Le Musée d’Orsay oublie d’évoquer l’exposition de 2008 « Black is beautiful, de Rubens à Dumas » au Rijksmuseum à Amsterdam qui balaye cinq siècles, intègre sept pays européens et a été réfléchi avec des membres de la communauté noire sur place.

Finalement, en France, c’est comme si on existait dans les peintures du XIXème siècle mais qu’on existait pas au XXème siècle.

Quels sont les retours concernant le livre ?
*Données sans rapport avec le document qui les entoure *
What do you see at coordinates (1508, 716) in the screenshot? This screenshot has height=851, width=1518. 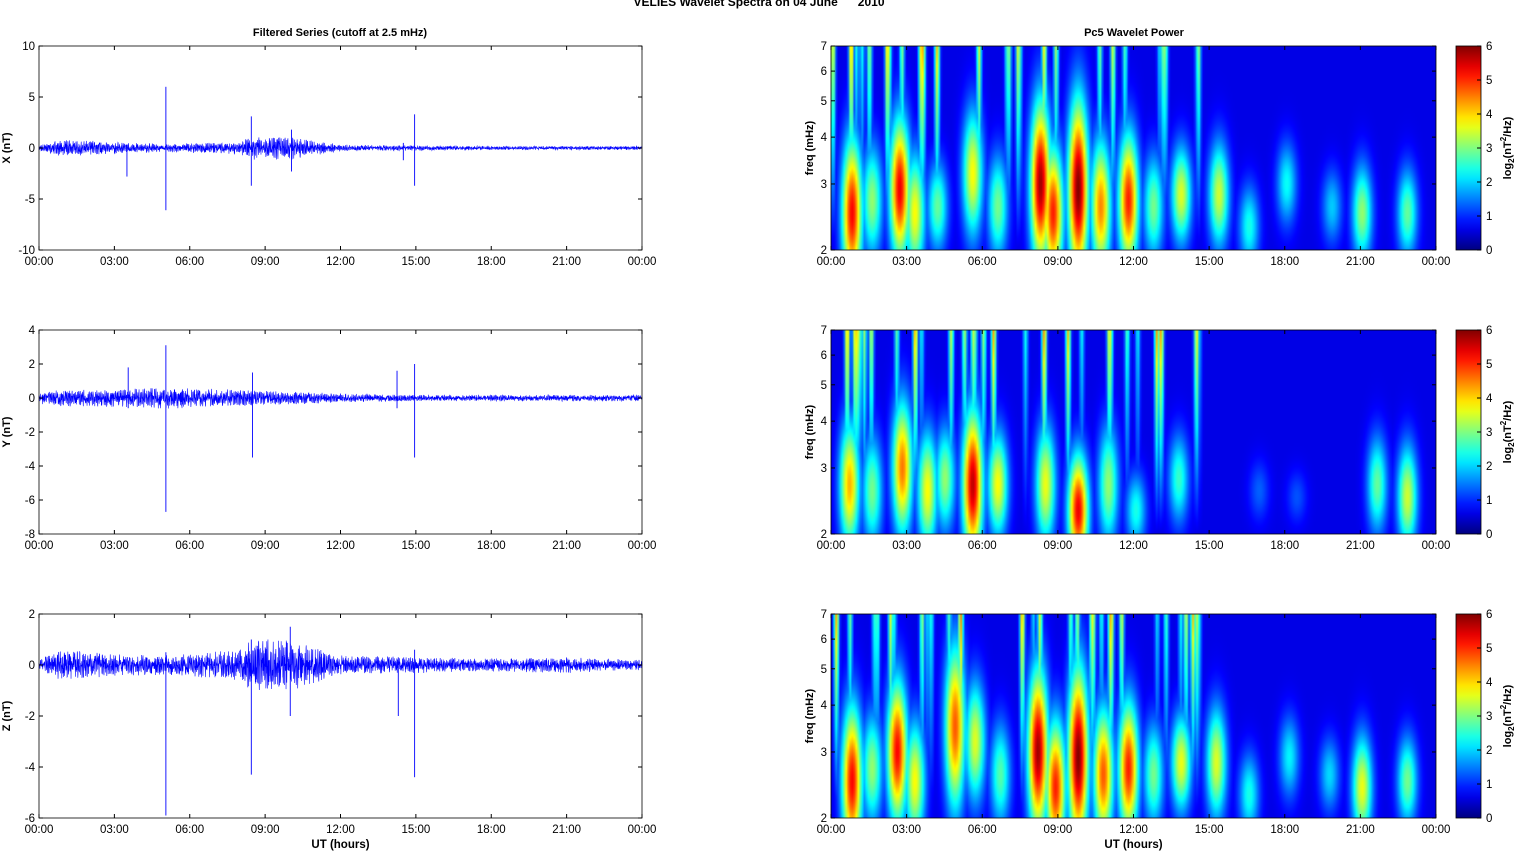 I see `z-wavelet-power-colorbar-label: log2(nT2/Hz)` at bounding box center [1508, 716].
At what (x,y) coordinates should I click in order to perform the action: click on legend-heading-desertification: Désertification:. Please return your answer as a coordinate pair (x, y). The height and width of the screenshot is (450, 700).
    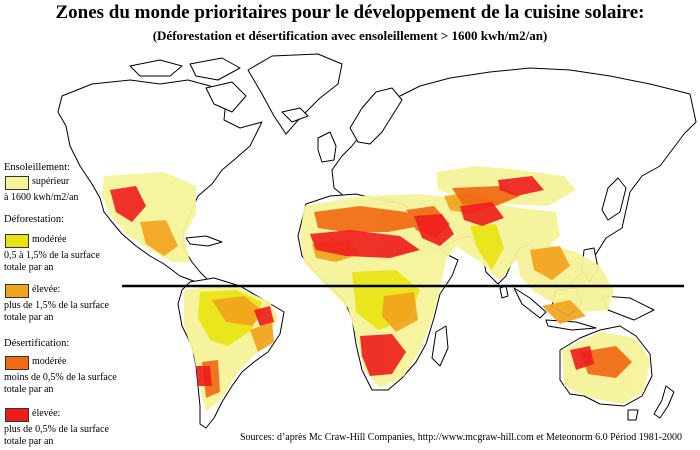
    Looking at the image, I should click on (37, 344).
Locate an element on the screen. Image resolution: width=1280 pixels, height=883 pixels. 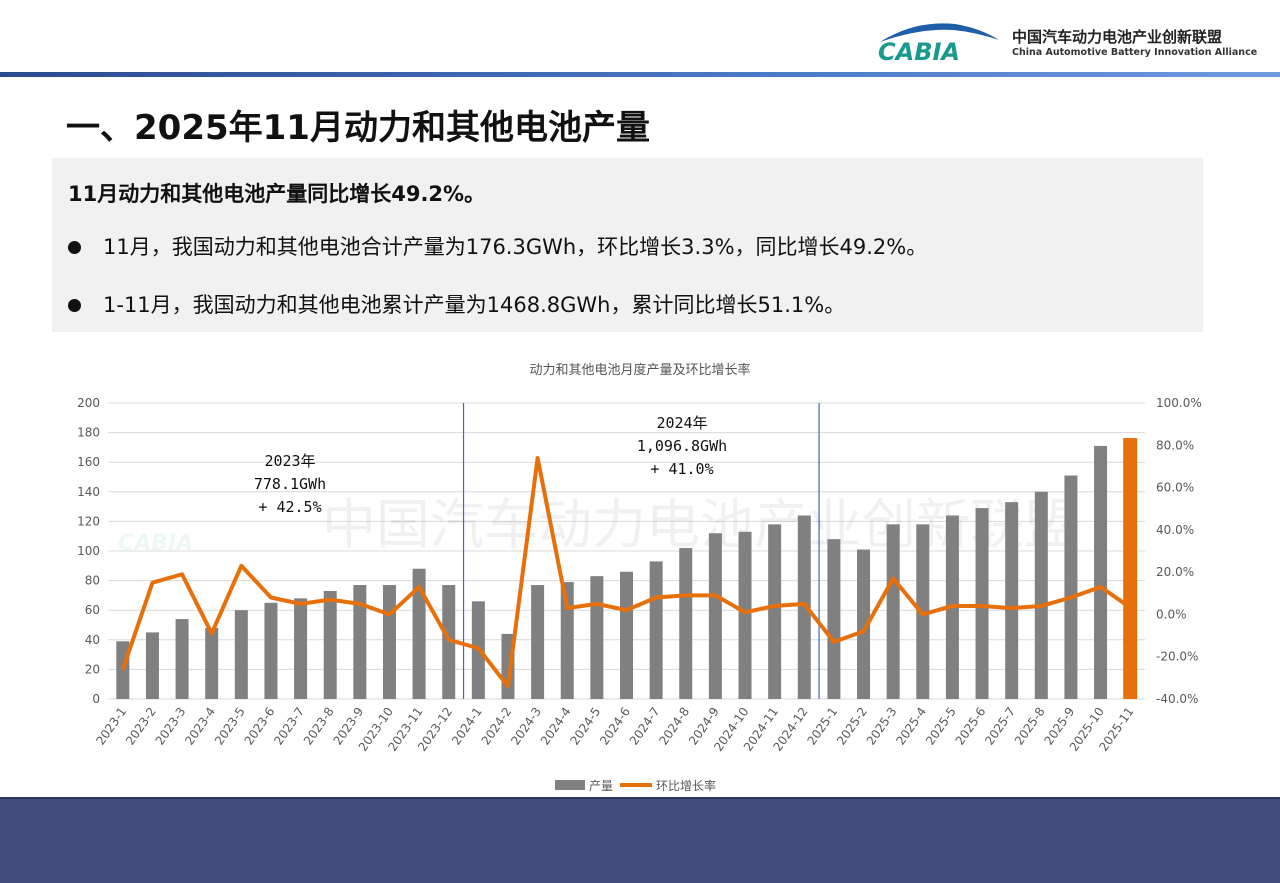
y-left-tick-label: 120 is located at coordinates (88, 521).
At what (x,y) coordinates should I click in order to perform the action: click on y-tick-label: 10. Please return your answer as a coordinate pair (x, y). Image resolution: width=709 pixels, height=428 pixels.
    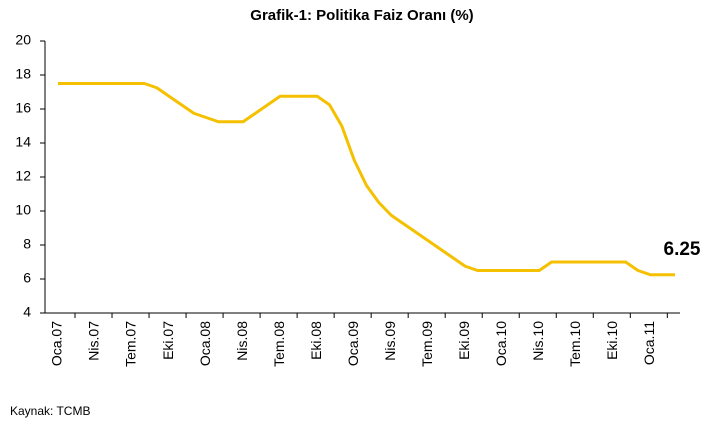
    Looking at the image, I should click on (23, 210).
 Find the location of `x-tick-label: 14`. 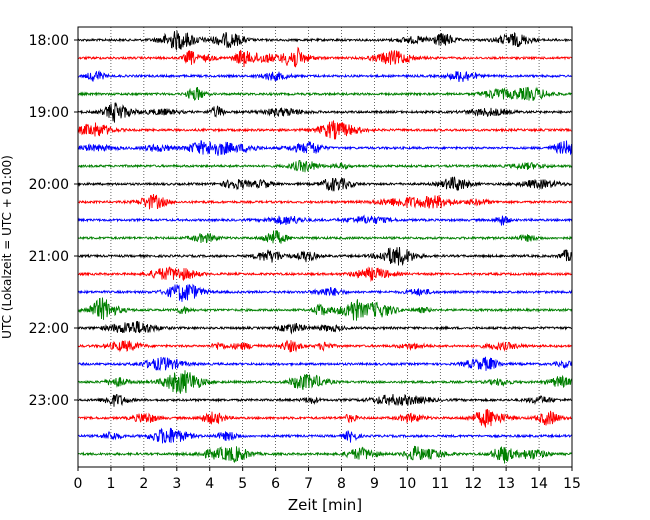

Aujourd’hui encore, on m’envoie des messages en me disant « le livre est super, j’ai appris des choses » ou pour se réjouir qu’on voit autre chose que juste des noir.es dans des positions subalternes, avec des rois, des princes, des cavaliers etc. Des personnes ayant acheté le livre se prennent en selfie avec et j’ai donc créé un compte Instagram pour les publier.

Quels sont les projets à venir ?

Le livre sera actualisé et réédité. Sinon, je continue à donner cours dans un lycée.